Given that William Hague could not be persuaded to run and that Michael Howard is, alas, unelectable, a leadership contest would probably come down to David Davis versus Oliver Letwin. Mr Davis would do a much better job than IDS. Mr Letwin, long this column's favourite, is one of the classiest acts in British politics. I find that he has overwhelming support among thoughtful people who are not intensely political but who have a strong sense that as the Tory party lost its way about a decade ago, there was no point in voting for it. Mr Letwin would win them back, instantly.
He would also win over millions of voters who are now reluctant to go to the polls. Though they may seem to approach politics from behind a carapace of cynicism, many of them would be in the market for decency and honest leadership. If anything, Mr Letwin has a dangerous excess of decency and honesty, but after Tony Blair, that is a fault on the right side.
Nor need the party necessarily fear the consequences of a long leadership campaign. Some Tory constituents would certainly be unhappy. But very many more would be delighted to see the back of a failing leader, and why should it be assumed that the wider public would blame the Tories, when they are so unwilling to be impressed by IDS?
Even the length of the campaign need not work against the party, as long as it took the form of a sustained debate. There would be an obvious contrast between the Tories, willing to discuss big issues in a serious manner, and Mr Blair, spin-corrupted to his soul.
At the moment, only a small minority of the electorate knows what the Tories stand for, and how could IDS ever put that right? But three months' publicity for the clear and forceful expression of fresh Tory thinking could create the beginnings of an electoral momentum, which a new leader would enhance.

(A run of items)
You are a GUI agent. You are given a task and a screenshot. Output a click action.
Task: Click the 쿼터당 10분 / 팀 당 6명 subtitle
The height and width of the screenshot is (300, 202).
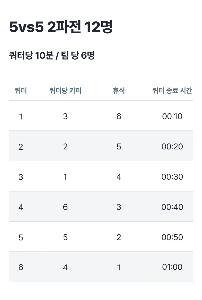pos(52,55)
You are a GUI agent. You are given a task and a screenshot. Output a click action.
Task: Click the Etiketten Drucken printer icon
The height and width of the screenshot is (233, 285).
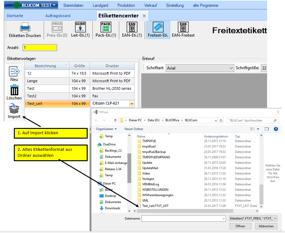(25, 28)
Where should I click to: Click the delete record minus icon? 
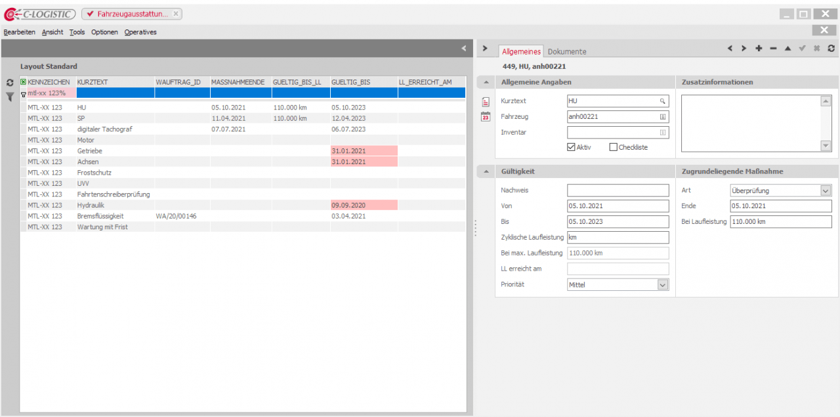point(773,49)
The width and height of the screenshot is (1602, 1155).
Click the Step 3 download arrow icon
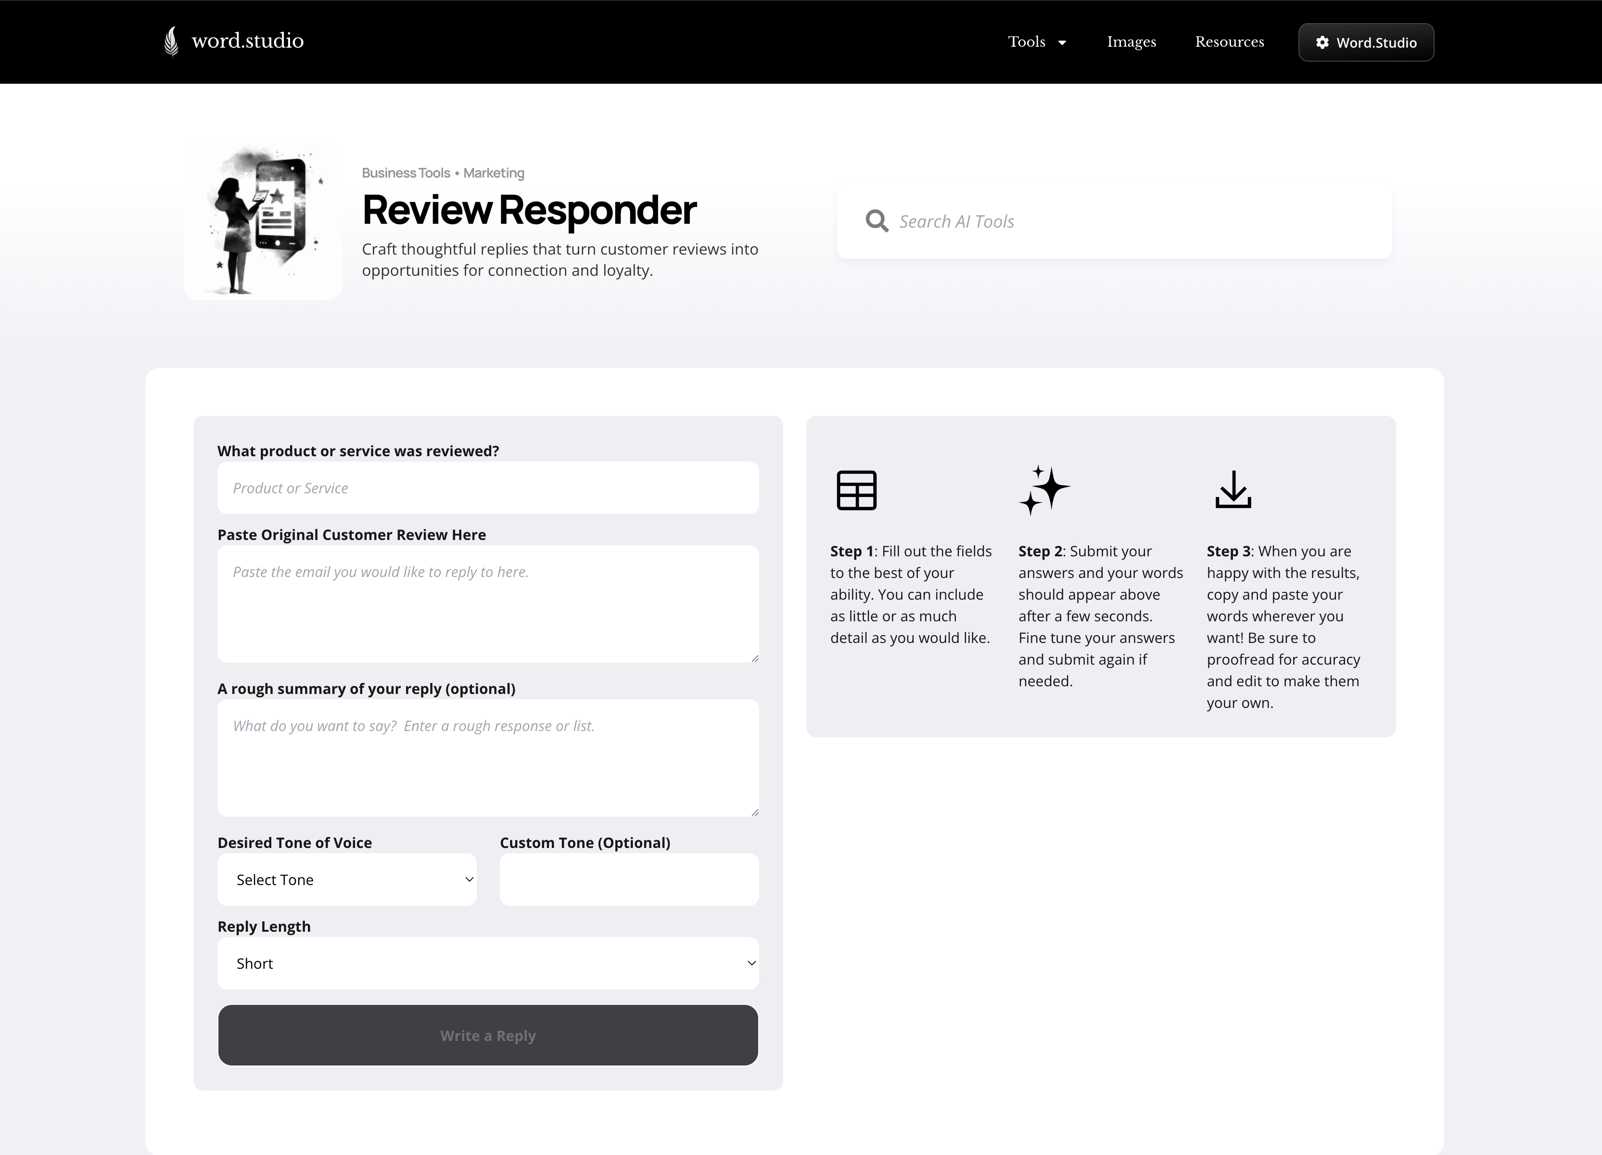pyautogui.click(x=1233, y=490)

--- Work required ---
Rewrite the passage on the Tory leadership, starting at "Nor need the" and ending after "impressed by IDS?", and put "weak leader" in place of "failing leader".

--- Exercise response ---
Nor need the party necessarily fear the consequences of a long leadership campaign. Some Tory constituents would certainly be unhappy. But very many more would be delighted to see the back of a weak leader, and why should it be assumed that the wider public would blame the Tories, when they are so unwilling to be impressed by IDS?